Exercise tasks.
1. Do these statements agree with the guide on dog proofing a tent? (a) Camping with a dog requires buying a new tent. (b) Creating a clean-up zone is one of the things to address when dog proofing a tent. (c) The worst case described is that the dog runs away. Answer yes or no for each, quoting the words of the guide that decide it.
2. Could you carry the guide on dog proofing a tent forward from its last sentence?

Reading passage.
How Do You Dog Proof A Tent? {A DIY Guide}

Without properly preparing in advance of a camping trip with a four legged friend, the best case scenario might be that everyone in the tent (including the dog), has a sleepless night. The worst case is that the tent has been damaged to a point where you’re left exposed to the elements and your camping or hunting trip with your dog is a write off.  

The good news is that you don’t need to toss out your existing tent and head to the camping store to pick up a new place to sleep. 

Instead we can fairly easily retrofit an existing tent to a point where you won’t have to worry about your living arrangements being a low point of your trip to the great outdoors.

To fully dog proof a tent we need to address:

  • Reinforcing tent materials 
  • Establishing sleeping arrangements that work for all
  • The creation of a ‘clean-up’ zone
  • Piecing together an essential tent repair kit  

And we’ll also dip into what features a tent should have if you were buying a new model with the express purpose of inviting your dog along for the adventure.

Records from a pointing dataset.
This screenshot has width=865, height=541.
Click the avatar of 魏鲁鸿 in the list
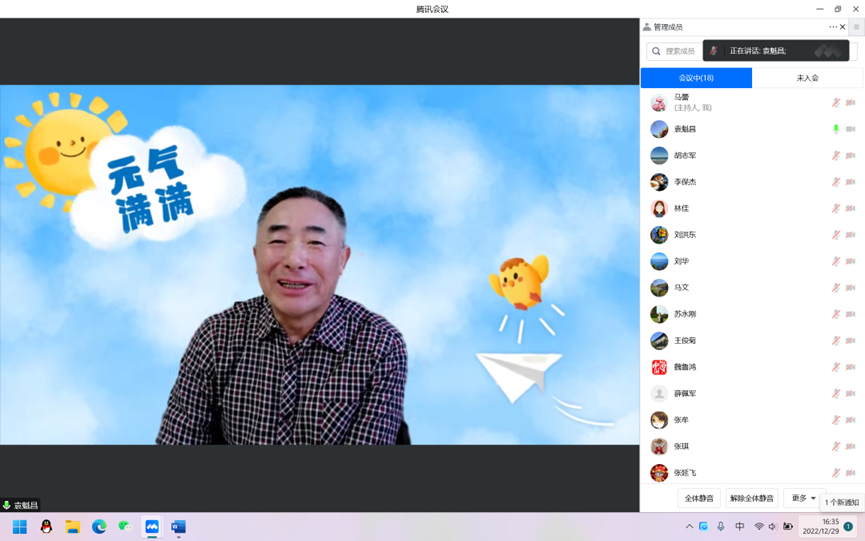point(659,367)
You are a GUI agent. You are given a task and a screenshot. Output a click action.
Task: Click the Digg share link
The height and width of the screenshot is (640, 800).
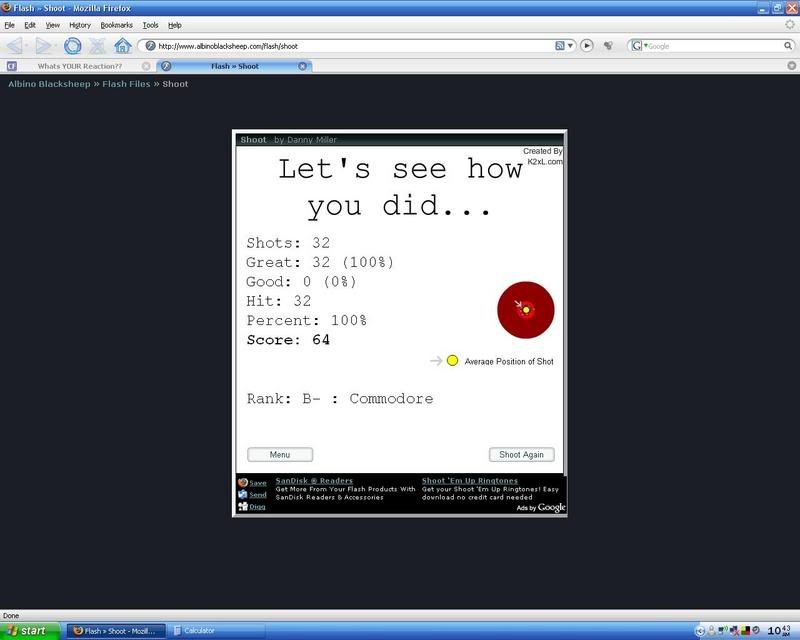tap(257, 507)
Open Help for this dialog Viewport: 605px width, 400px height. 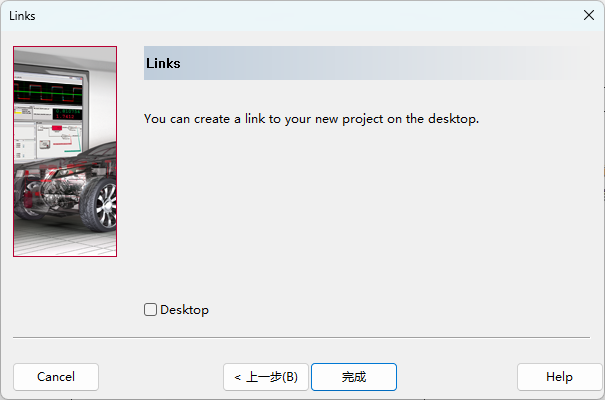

Expected responses.
1.
(a) No: "you don’t need to toss out your existing tent and head to the camping store to pick up a new place to sleep."
(b) Yes: "The creation of a ‘clean-up’ zone"
(c) No: "The worst case is that the tent has been damaged to a point where you’re left exposed to the elements"

2.
How to dog proof a tent infographic

Protect your tent floor from paws and claws

The base of your tent is often exposed to abrasive surfaces or sharps present on the forest floor. For this reason and to prevent moisture wicking up from the ground into the living quarters a groundsheet is often laid to create a barrier between the tent and the earth.

When a dog is invited inside a tent there is a real risk that their claws could accidentally tear or puncture the tent’s floor and thus invite the rain and cold into your previously cosy sleeping zone

The solution? Double the protection with an additional groundsheet laid inside the tent

This will help create a further physical barrier as well as add an extra layer of insulation to keep a little more warmth inside the sleeping area. 

Whether you use a hard wearing groundsheet to serve this role, make a groundsheet out of Polycro, or use a low cost pair of shower curtains doesn’t really matter.

As long as they are lightweight and easy to wipe clean should your four legged friend drag in any muck by accident. The REDCAMP groundsheet is a good option because it comes with eyelets so can be tied into position against each of the tent poles.

If you’re using something a little simpler, remember to bring some fabric tape to attach it to the inner walls of the tent so as to prevent it from bunching up or sliding out from beneath your feet.

Plan sleeping arrangements with the dog before night falls

For a decent night’s sleep be prepared to give up some tent real estate to let your sleeping dog lie. 

Even if you don’t have a large dog it’s worth counting their presence as another human when selecting an appropriately sized tent. So for a couple + 1 dog, a 3 person berth tent would be perfect.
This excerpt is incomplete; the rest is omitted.